[Collected data entries]
▼

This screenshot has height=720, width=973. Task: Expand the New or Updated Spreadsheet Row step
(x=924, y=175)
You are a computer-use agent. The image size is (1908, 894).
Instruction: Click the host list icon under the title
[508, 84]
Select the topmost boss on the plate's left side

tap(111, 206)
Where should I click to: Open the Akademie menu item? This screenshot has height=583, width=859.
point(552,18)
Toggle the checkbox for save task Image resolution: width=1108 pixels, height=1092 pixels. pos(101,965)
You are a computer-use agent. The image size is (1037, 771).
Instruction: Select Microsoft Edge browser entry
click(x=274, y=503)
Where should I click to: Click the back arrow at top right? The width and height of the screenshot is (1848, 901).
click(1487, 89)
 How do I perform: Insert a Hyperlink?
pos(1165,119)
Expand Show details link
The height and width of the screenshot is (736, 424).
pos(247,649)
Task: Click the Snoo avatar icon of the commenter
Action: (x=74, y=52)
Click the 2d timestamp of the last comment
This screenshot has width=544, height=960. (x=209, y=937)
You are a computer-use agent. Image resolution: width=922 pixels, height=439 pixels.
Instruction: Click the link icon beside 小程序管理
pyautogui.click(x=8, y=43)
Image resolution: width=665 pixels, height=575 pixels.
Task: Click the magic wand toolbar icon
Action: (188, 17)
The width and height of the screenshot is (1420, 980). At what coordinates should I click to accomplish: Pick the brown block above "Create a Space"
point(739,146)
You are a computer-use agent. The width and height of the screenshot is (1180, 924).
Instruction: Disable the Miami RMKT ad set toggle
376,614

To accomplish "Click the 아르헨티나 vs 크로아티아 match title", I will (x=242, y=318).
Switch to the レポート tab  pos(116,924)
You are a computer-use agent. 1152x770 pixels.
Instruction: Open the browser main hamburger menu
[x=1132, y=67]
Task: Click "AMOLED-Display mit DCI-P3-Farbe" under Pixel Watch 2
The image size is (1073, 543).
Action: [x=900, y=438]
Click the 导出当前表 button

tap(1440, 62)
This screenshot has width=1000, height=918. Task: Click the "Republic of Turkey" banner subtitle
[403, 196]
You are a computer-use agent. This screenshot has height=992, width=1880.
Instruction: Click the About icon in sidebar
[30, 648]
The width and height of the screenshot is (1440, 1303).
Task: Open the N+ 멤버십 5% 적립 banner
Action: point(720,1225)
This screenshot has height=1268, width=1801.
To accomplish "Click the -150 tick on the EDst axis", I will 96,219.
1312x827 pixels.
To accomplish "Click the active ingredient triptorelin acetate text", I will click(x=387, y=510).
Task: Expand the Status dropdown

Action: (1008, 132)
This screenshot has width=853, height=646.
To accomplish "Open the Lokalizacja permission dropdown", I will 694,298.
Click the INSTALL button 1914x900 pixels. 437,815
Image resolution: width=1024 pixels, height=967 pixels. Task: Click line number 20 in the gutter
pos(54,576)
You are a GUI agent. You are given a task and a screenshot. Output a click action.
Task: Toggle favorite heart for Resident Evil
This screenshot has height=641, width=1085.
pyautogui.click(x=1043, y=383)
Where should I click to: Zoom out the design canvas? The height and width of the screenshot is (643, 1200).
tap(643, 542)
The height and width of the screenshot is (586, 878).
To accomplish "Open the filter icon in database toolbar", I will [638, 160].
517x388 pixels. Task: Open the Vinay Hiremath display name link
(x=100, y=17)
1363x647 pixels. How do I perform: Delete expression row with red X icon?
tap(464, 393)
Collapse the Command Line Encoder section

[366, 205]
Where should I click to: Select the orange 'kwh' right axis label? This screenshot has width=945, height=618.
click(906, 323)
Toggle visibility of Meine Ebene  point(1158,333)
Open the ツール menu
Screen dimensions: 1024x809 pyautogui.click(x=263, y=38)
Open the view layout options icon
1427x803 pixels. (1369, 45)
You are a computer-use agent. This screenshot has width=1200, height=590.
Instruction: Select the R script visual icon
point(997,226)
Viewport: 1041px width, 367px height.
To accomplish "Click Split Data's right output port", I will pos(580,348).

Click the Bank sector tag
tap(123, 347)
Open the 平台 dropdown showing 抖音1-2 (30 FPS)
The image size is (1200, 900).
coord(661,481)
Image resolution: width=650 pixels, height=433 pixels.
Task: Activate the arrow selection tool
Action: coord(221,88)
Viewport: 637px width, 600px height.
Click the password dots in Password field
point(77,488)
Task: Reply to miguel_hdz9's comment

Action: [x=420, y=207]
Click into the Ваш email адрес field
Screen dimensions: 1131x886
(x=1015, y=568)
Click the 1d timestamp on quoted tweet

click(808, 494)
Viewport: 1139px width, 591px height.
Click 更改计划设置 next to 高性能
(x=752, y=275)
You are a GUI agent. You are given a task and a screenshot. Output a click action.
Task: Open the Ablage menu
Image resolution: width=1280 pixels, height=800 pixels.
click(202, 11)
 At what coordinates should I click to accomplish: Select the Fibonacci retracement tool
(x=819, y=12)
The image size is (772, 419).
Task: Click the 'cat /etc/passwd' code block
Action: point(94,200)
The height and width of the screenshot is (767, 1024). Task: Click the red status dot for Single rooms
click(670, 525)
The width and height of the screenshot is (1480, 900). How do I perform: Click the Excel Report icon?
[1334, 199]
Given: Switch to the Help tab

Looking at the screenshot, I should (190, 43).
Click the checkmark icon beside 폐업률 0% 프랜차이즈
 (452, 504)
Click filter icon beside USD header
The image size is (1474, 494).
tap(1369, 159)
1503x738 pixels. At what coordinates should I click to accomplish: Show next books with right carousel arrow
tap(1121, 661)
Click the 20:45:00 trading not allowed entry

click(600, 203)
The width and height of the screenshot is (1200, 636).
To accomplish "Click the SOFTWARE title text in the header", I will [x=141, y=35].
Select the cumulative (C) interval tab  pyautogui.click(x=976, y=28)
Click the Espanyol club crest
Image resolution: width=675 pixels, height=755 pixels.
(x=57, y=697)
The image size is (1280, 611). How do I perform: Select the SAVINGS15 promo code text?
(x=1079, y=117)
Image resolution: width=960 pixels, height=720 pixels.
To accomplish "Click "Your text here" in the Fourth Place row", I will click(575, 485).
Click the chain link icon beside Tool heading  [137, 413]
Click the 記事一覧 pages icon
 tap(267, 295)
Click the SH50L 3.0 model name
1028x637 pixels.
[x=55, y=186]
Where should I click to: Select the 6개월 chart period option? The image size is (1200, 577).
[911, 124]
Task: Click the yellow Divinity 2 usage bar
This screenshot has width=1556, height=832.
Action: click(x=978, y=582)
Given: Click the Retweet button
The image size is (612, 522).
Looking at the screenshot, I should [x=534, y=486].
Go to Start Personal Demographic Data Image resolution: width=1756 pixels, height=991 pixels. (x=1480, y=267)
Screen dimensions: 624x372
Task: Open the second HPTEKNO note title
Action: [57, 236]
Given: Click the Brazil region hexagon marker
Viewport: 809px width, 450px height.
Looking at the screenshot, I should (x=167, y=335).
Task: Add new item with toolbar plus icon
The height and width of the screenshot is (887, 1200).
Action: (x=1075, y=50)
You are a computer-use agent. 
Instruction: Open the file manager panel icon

▲

• **Work to be completed**:
Retype the records above exactly as they appear.

• **Written solution**:
This screenshot has height=720, width=973. Task: Expand the New or Updated Spreadsheet Row step
(x=924, y=175)
You are a computer-use agent. The image size is (1908, 894).
Instruction: Click the host list icon under the title
[508, 84]
Select the topmost boss on the plate's left side

tap(111, 206)
Where should I click to: Open the Akademie menu item? This screenshot has height=583, width=859.
point(552,18)
Toggle the checkbox for save task Image resolution: width=1108 pixels, height=1092 pixels. pos(101,965)
You are a computer-use agent. The image size is (1037, 771).
Instruction: Select Microsoft Edge browser entry
click(x=274, y=503)
Where should I click to: Click the back arrow at top right? The width and height of the screenshot is (1848, 901).
click(1487, 89)
 How do I perform: Insert a Hyperlink?
pos(1165,119)
Expand Show details link
The height and width of the screenshot is (736, 424).
pos(247,649)
Task: Click the Snoo avatar icon of the commenter
Action: (x=74, y=52)
Click the 2d timestamp of the last comment
This screenshot has width=544, height=960. (x=209, y=937)
You are a computer-use agent. Image resolution: width=922 pixels, height=439 pixels.
Instruction: Click the link icon beside 小程序管理
pyautogui.click(x=8, y=43)
Image resolution: width=665 pixels, height=575 pixels.
Task: Click the magic wand toolbar icon
Action: (188, 17)
The width and height of the screenshot is (1420, 980). At what coordinates should I click to accomplish: Pick the brown block above "Create a Space"
point(739,146)
You are a computer-use agent. The width and height of the screenshot is (1180, 924).
Instruction: Disable the Miami RMKT ad set toggle
376,614

To accomplish "Click the 아르헨티나 vs 크로아티아 match title", I will (x=242, y=318).
Switch to the レポート tab  pos(116,924)
You are a computer-use agent. 1152x770 pixels.
Instruction: Open the browser main hamburger menu
[x=1132, y=67]
Task: Click "AMOLED-Display mit DCI-P3-Farbe" under Pixel Watch 2
The image size is (1073, 543).
Action: [x=900, y=438]
Click the 导出当前表 button

tap(1440, 62)
This screenshot has width=1000, height=918. Task: Click the "Republic of Turkey" banner subtitle
[403, 196]
You are a computer-use agent. This screenshot has height=992, width=1880.
Instruction: Click the About icon in sidebar
[30, 648]
The width and height of the screenshot is (1440, 1303).
Task: Open the N+ 멤버십 5% 적립 banner
Action: point(720,1225)
This screenshot has height=1268, width=1801.
To accomplish "Click the -150 tick on the EDst axis", I will 96,219.
1312x827 pixels.
To accomplish "Click the active ingredient triptorelin acetate text", I will click(x=387, y=510).
Task: Expand the Status dropdown

Action: (1008, 132)
This screenshot has width=853, height=646.
To accomplish "Open the Lokalizacja permission dropdown", I will 694,298.
Click the INSTALL button 1914x900 pixels. 437,815
Image resolution: width=1024 pixels, height=967 pixels. Task: Click line number 20 in the gutter
pos(54,576)
You are a GUI agent. You are given a task and a screenshot. Output a click action.
Task: Toggle favorite heart for Resident Evil
This screenshot has height=641, width=1085.
pyautogui.click(x=1043, y=383)
Where should I click to: Zoom out the design canvas? The height and width of the screenshot is (643, 1200).
tap(643, 542)
The height and width of the screenshot is (586, 878).
To accomplish "Open the filter icon in database toolbar", I will [638, 160].
517x388 pixels. Task: Open the Vinay Hiremath display name link
(x=100, y=17)
1363x647 pixels. How do I perform: Delete expression row with red X icon?
tap(464, 393)
Collapse the Command Line Encoder section

[366, 205]
Where should I click to: Select the orange 'kwh' right axis label? This screenshot has width=945, height=618.
click(906, 323)
Toggle visibility of Meine Ebene  point(1158,333)
Open the ツール menu
Screen dimensions: 1024x809 pyautogui.click(x=263, y=38)
Open the view layout options icon
1427x803 pixels. (1369, 45)
You are a computer-use agent. This screenshot has width=1200, height=590.
Instruction: Select the R script visual icon
point(997,226)
Viewport: 1041px width, 367px height.
To accomplish "Click Split Data's right output port", I will pos(580,348).

Click the Bank sector tag
tap(123, 347)
Open the 平台 dropdown showing 抖音1-2 (30 FPS)
The image size is (1200, 900).
coord(661,481)
Image resolution: width=650 pixels, height=433 pixels.
Task: Activate the arrow selection tool
Action: coord(221,88)
Viewport: 637px width, 600px height.
Click the password dots in Password field
point(77,488)
Task: Reply to miguel_hdz9's comment

Action: [x=420, y=207]
Click into the Ваш email адрес field
Screen dimensions: 1131x886
(x=1015, y=568)
Click the 1d timestamp on quoted tweet

click(808, 494)
Viewport: 1139px width, 591px height.
Click 更改计划设置 next to 高性能
(x=752, y=275)
You are a GUI agent. You are given a task and a screenshot. Output a click action.
Task: Open the Ablage menu
Image resolution: width=1280 pixels, height=800 pixels.
click(202, 11)
 At what coordinates should I click to accomplish: Select the Fibonacci retracement tool
(x=819, y=12)
The image size is (772, 419).
Task: Click the 'cat /etc/passwd' code block
Action: point(94,200)
The height and width of the screenshot is (767, 1024). Task: Click the red status dot for Single rooms
click(670, 525)
The width and height of the screenshot is (1480, 900). How do I perform: Click the Excel Report icon?
[1334, 199]
Given: Switch to the Help tab

Looking at the screenshot, I should (190, 43).
Click the checkmark icon beside 폐업률 0% 프랜차이즈
 (452, 504)
Click filter icon beside USD header
The image size is (1474, 494).
tap(1369, 159)
1503x738 pixels. At what coordinates should I click to accomplish: Show next books with right carousel arrow
tap(1121, 661)
Click the 20:45:00 trading not allowed entry

click(600, 203)
The width and height of the screenshot is (1200, 636).
To accomplish "Click the SOFTWARE title text in the header", I will [x=141, y=35].
Select the cumulative (C) interval tab  pyautogui.click(x=976, y=28)
Click the Espanyol club crest
Image resolution: width=675 pixels, height=755 pixels.
(x=57, y=697)
The image size is (1280, 611). How do I perform: Select the SAVINGS15 promo code text?
(x=1079, y=117)
Image resolution: width=960 pixels, height=720 pixels.
To accomplish "Click "Your text here" in the Fourth Place row", I will click(575, 485).
Click the chain link icon beside Tool heading  [137, 413]
Click the 記事一覧 pages icon
 tap(267, 295)
Click the SH50L 3.0 model name
1028x637 pixels.
[x=55, y=186]
Where should I click to: Select the 6개월 chart period option? The image size is (1200, 577).
[911, 124]
Task: Click the yellow Divinity 2 usage bar
This screenshot has width=1556, height=832.
Action: click(x=978, y=582)
Given: Click the Retweet button
The image size is (612, 522).
Looking at the screenshot, I should [x=534, y=486].
Go to Start Personal Demographic Data Image resolution: width=1756 pixels, height=991 pixels. (x=1480, y=267)
Screen dimensions: 624x372
Task: Open the second HPTEKNO note title
Action: [57, 236]
Given: Click the Brazil region hexagon marker
Viewport: 809px width, 450px height.
Looking at the screenshot, I should (x=167, y=335).
Task: Add new item with toolbar plus icon
The height and width of the screenshot is (887, 1200).
Action: (x=1075, y=50)
You are a computer-use agent. 
Instruction: Open the file manager panel icon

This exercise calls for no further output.